This week, ending in July 31st, 2014:
Today's thread is for open discussion of:
History in the academy
Historiographical disputes, debates and rivalries
Implications of historical theory both abstractly and in application
Philosophy of history
And so on
Regular participants in the Thursday threads should just keep doing what they've been doing; newcomers should take notice that this thread is meant for open discussion only of matters like those above, not just anything you like -- we'll have a thread on Friday for that, as usual.
I was reading Florence Gauthier's article about Olympe de Gouges, who has recently been portrayed as a feminist hero who was martyred by Robespierre and his dudebro Jacobins.

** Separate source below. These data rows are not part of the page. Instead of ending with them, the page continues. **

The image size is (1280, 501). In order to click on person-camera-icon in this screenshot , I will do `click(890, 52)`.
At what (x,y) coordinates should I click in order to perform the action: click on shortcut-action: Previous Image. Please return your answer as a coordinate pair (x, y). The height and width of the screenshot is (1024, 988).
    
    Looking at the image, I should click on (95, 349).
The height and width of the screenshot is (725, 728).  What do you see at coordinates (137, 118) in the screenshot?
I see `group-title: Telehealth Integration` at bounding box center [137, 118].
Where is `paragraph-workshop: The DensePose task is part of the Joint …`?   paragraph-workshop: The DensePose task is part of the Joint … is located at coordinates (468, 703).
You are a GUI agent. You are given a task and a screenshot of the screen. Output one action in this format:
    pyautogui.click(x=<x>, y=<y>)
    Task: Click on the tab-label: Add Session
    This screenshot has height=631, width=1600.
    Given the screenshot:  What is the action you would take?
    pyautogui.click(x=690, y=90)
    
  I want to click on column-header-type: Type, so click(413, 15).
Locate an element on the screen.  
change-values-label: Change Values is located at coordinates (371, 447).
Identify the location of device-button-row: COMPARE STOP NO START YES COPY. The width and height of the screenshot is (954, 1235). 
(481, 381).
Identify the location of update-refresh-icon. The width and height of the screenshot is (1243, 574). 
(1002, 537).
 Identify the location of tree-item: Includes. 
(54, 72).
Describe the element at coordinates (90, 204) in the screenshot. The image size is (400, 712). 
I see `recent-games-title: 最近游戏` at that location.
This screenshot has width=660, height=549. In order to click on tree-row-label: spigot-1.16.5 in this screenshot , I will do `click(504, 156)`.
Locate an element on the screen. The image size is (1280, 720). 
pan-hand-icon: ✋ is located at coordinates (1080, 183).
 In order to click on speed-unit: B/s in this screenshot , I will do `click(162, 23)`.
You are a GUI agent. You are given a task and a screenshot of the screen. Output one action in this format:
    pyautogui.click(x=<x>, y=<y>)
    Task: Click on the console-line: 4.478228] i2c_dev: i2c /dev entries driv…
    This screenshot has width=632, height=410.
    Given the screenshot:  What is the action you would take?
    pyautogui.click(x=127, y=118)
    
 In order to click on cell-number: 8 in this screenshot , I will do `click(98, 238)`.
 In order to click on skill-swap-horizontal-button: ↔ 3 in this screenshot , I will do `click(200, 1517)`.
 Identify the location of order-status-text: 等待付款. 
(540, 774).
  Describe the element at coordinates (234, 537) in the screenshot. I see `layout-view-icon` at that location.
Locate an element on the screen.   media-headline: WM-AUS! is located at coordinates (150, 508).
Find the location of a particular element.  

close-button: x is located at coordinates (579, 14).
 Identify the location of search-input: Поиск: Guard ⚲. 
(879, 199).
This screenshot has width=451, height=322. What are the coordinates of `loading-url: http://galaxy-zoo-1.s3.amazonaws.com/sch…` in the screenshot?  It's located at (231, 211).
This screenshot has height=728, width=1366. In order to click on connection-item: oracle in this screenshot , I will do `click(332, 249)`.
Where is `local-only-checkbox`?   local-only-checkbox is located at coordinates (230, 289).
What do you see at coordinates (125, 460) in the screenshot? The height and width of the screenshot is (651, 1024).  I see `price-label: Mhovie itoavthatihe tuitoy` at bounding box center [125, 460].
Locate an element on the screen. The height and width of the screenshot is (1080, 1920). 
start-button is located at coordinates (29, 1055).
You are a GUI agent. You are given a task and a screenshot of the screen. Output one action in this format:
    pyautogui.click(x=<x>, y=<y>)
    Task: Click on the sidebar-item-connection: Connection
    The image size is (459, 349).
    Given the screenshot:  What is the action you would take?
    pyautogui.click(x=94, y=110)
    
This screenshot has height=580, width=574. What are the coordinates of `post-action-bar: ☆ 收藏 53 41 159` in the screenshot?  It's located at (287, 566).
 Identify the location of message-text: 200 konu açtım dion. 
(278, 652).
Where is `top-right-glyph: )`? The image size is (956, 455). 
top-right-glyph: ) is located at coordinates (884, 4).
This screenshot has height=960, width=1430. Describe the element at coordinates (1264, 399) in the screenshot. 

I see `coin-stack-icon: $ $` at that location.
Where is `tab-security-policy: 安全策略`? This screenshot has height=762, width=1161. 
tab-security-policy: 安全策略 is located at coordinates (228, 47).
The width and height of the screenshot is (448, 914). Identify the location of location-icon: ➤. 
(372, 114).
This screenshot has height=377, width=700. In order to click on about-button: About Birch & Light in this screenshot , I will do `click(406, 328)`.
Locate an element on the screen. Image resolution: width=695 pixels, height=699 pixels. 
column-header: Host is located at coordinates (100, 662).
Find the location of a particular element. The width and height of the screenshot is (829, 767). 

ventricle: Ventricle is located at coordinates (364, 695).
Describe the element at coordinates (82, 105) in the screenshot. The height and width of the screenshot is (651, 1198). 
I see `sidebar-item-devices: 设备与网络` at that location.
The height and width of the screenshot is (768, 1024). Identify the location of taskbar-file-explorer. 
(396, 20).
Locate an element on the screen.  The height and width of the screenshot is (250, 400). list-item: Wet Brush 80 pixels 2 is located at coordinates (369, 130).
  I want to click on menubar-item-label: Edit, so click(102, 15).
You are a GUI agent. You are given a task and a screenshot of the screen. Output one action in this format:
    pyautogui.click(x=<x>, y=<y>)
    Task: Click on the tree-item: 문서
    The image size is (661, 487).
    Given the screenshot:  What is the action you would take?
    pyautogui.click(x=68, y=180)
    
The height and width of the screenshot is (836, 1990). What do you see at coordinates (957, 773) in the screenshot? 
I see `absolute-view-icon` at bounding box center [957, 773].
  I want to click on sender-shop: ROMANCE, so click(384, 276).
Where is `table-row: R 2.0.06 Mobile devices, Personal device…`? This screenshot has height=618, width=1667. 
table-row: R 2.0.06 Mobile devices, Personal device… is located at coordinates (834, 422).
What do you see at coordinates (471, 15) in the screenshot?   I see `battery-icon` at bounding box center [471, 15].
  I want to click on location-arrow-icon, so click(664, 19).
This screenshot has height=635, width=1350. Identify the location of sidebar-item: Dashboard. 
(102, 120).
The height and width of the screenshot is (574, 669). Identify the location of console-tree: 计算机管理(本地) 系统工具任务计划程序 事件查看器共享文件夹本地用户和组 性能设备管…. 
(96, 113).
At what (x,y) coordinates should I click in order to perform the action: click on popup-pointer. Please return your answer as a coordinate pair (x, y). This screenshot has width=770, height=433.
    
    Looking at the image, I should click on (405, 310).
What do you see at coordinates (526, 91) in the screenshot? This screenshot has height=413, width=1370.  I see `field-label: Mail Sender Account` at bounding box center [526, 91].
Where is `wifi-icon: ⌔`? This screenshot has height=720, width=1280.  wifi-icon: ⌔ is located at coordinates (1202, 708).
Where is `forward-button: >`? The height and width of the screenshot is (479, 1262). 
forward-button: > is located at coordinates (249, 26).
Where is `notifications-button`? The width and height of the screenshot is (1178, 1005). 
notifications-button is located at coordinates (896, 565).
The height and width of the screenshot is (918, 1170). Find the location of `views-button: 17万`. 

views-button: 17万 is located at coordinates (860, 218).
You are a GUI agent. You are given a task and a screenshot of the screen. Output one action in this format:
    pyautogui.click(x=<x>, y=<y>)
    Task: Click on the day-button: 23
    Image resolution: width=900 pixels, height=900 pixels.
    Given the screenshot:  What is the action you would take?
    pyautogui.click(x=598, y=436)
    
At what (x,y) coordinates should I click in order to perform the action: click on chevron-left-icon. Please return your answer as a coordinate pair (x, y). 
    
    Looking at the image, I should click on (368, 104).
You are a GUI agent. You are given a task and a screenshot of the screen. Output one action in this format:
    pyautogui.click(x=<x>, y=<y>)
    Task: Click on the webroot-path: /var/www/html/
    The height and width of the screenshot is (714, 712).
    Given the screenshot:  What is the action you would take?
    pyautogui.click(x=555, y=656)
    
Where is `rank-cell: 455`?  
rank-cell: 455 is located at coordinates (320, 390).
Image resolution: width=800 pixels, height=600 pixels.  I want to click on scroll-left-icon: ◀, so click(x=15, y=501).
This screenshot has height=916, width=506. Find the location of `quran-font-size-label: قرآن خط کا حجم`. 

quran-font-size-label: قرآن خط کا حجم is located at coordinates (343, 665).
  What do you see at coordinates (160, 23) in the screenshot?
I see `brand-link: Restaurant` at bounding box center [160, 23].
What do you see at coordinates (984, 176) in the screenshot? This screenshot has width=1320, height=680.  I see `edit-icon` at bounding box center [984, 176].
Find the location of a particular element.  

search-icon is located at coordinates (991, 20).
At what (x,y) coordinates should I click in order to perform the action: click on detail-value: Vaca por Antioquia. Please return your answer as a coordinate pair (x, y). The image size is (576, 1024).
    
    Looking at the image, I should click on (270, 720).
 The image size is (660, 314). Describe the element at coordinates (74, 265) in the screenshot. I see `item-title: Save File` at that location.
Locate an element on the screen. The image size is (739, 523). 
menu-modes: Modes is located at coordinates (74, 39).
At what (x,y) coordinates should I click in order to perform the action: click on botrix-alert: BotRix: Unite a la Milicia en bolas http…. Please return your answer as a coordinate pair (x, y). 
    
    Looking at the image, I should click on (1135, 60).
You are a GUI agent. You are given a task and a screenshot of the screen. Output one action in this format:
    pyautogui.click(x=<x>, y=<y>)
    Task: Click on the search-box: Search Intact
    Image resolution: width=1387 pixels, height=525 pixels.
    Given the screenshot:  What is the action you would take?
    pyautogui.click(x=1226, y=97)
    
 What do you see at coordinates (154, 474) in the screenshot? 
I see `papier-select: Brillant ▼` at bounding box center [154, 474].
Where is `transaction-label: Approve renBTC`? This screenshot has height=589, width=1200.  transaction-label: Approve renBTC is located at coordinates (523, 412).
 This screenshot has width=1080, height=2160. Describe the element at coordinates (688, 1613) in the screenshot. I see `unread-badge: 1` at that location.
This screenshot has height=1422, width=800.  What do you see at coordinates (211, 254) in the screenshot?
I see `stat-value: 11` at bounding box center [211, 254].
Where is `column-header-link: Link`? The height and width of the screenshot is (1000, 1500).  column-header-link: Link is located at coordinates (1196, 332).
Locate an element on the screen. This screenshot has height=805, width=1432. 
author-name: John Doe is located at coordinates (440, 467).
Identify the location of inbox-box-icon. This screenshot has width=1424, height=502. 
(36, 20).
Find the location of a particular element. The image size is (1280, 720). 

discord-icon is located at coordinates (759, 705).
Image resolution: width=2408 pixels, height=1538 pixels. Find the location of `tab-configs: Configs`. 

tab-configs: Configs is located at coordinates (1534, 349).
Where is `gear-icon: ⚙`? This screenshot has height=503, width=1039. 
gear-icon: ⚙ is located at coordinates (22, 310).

She pointed out some of the misunderstandings there, how de Gouges wasn't actually an abolitionist, only wanted the vote for women with high incomes, and supported laws permitting price hikes on bread, which, considering their disastrous effect on many women's access to food, might tarnish her feminist halo a bit. Not to mention the fact that she wasn't executed for being a feminist, and Robespierre had nothing to do with it as far as anyone knows.
Olivier Blanc responds with an article calling Gauthier a stalinist and a Maratist, claims that the ACTUAL reason she doesn't like Oympe de Gouge is that the latter wasn't violent enough, and tells her to take her phrygian bonnet off before writing history... His actual arguments for why she should be celebrated are mostly based on stuff de Gouges and her faction didn't actually do, which Gauthier shows in her reply.